Alors que le nombre d’animaux de compagnie ne cesse de croître, la France manque cruellement de vétérinaires. Entre désertification rurale, fatigue professionnelle et rigidité du parcours de formation, les professionnels de la santé animale tirent la sonnette d’alarme.
C’est un paradoxe inquiétant. En France, pays des 75 millions d’animaux de compagnie et de près de 200 millions d’animaux d’élevage, le nombre de vétérinaires disponibles ne suit plus. Le manque de praticiens devient criant, tant en zones rurales qu’en zones périurbaines. On dénombre à peine 22 000 vétérinaires en activité en 2025, un chiffre qui augmente faiblement depuis ces dernières années, alors même que les besoins explosent.
Ce déséquilibre entre l’offre de soins et la demande génère de véritables tensions sur le terrain : délais rallongés, surcharge de travail, fermeture de cliniques vétérinaires dans certains territoires. Dans les zones rurales notamment, les éleveurs peinent à faire intervenir un vétérinaire en urgence. Parfois, l’attente dépasse plusieurs heures, voire une journée, avec des conséquences sanitaires et économiques majeures pour les exploitants agricoles.
Le phénomène ne se limite plus aux soins vétérinaires pour les animaux d’élevage. Même les propriétaires d’animaux domestiques, en zone urbaine, se retrouvent confrontés à des difficultés croissantes pour obtenir un rendez-vous. Cette situation alimente une frustration croissante chez les Français, qui placent désormais les animaux au cœur de leur vie familiale.
Vétérinaires en France, une profession à bout de souffle
À l’origine de cette crise, plusieurs facteurs structurels. Le premier est démographique : une grande partie de la génération actuelle de vétérinaires part à la retraite, sans réelle relève. Les jeunes diplômés sont, eux, de plus en plus attirés par des carrières dans les grandes villes ou à l’étranger. Chaque année, plusieurs centaines d’entre eux choisissent de s’installer en Suisse, au Royaume-Uni ou au Canada, où les conditions de travail et les rémunérations sont plus attractives.

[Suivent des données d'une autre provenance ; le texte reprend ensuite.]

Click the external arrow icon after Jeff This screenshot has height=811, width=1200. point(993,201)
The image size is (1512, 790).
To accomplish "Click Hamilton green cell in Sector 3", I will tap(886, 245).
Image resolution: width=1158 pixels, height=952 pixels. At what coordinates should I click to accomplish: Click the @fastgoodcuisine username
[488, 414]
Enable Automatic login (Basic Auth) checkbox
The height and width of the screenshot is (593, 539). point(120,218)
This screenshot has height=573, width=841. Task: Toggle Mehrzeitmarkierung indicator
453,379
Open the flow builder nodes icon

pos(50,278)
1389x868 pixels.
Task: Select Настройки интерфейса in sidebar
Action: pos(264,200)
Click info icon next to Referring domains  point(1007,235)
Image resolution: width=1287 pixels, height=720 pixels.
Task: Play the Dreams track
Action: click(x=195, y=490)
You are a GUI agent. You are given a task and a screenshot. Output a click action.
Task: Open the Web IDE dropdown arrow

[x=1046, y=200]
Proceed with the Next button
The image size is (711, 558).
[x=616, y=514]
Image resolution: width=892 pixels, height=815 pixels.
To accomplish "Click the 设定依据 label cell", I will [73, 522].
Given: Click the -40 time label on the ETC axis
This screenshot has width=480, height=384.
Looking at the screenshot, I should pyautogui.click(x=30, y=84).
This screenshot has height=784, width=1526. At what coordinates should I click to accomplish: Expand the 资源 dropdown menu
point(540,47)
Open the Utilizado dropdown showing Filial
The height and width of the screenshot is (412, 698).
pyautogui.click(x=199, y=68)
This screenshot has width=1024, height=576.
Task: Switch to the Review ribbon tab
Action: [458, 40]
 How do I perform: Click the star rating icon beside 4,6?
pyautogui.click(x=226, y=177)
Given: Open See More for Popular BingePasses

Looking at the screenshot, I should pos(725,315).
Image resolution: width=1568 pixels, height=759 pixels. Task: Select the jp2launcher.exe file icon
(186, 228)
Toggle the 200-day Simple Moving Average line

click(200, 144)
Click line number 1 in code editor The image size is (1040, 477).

Le second facteur est lié aux conditions d’exercice. Le métier de vétérinaire, en particulier en milieu rural, est exigeant, solitaire, et demande une disponibilité totale, y compris les nuits, les week-ends et les jours fériés. Le taux de burn-out est particulièrement élevé dans la profession. Une enquête menée par l’Ordre national des vétérinaires en 2023 révèle qu’un praticien sur deux se sent en détresse psychologique au cours de sa carrière. Face à cette réalité, nombreux sont ceux qui choisissent une reconversion ou un changement de rythme dès les premières années.
L’accès aux études vétérinaires en France demeure très sélectif : il n’existe que quatre écoles nationales vétérinaires publiques (Lyon, Toulouse, Nantes et Maisons-Alfort). Ces établissements offrent chaque année un nombre limité de places, même si l’État a progressivement augmenté les effectifs pour répondre à la demande croissante. Malgré cette hausse, le nombre de places reste insuffisant face à l’engouement pour la profession. Le parcours d’admission, principalement accessible après deux années de classe préparatoire scientifique, reste particulièrement exigeant, avec un concours d’entrée très compétitif. D’autres voies d’accès existent, mais la sélection demeure rigoureuse, ce qui fait des études vétérinaires l’un des cursus les plus élitistes en France.
Reconnaître et valoriser les vétérinaires, un enjeu national
Au-delà des soins, les vétérinaires jouent un rôle central dans la santé publique (lutte contre les zoonoses), la sécurité alimentaire (surveillance des élevages), et la protection animale. Leur expertise est également cruciale dans les politiques environnementales, la gestion de la biodiversité et la régulation des espèces.
Certaines initiatives locales méritent d’être saluées : mise en place de bus vétérinaires itinérants, bourses pour les étudiants s’engageant à exercer en zone rurale, ou encore partenariats entre cliniques et collectivités. Mais ces actions restent ponctuelles et insuffisantes pour enrayer une crise structurelle.
L’enjeu est de taille : si la tendance actuelle se poursuit, de vastes territoires risquent de se retrouver sans présence vétérinaire d’ici 10 à 15 ans. Une situation qui compromettrait non seulement le bien-être animal, mais aussi la sécurité sanitaire des élevages et des populations humaines.
Redonner de l’attractivité à cette profession essentielle, adapter la formation aux réalités du terrain, accompagner les vocations et repenser le maillage territorial sont autant de pistes à activer d’urgence. Car derrière chaque vétérinaire, il y a un maillon fondamental de notre équilibre sociétal. Et il est temps de lui rendre sa juste place.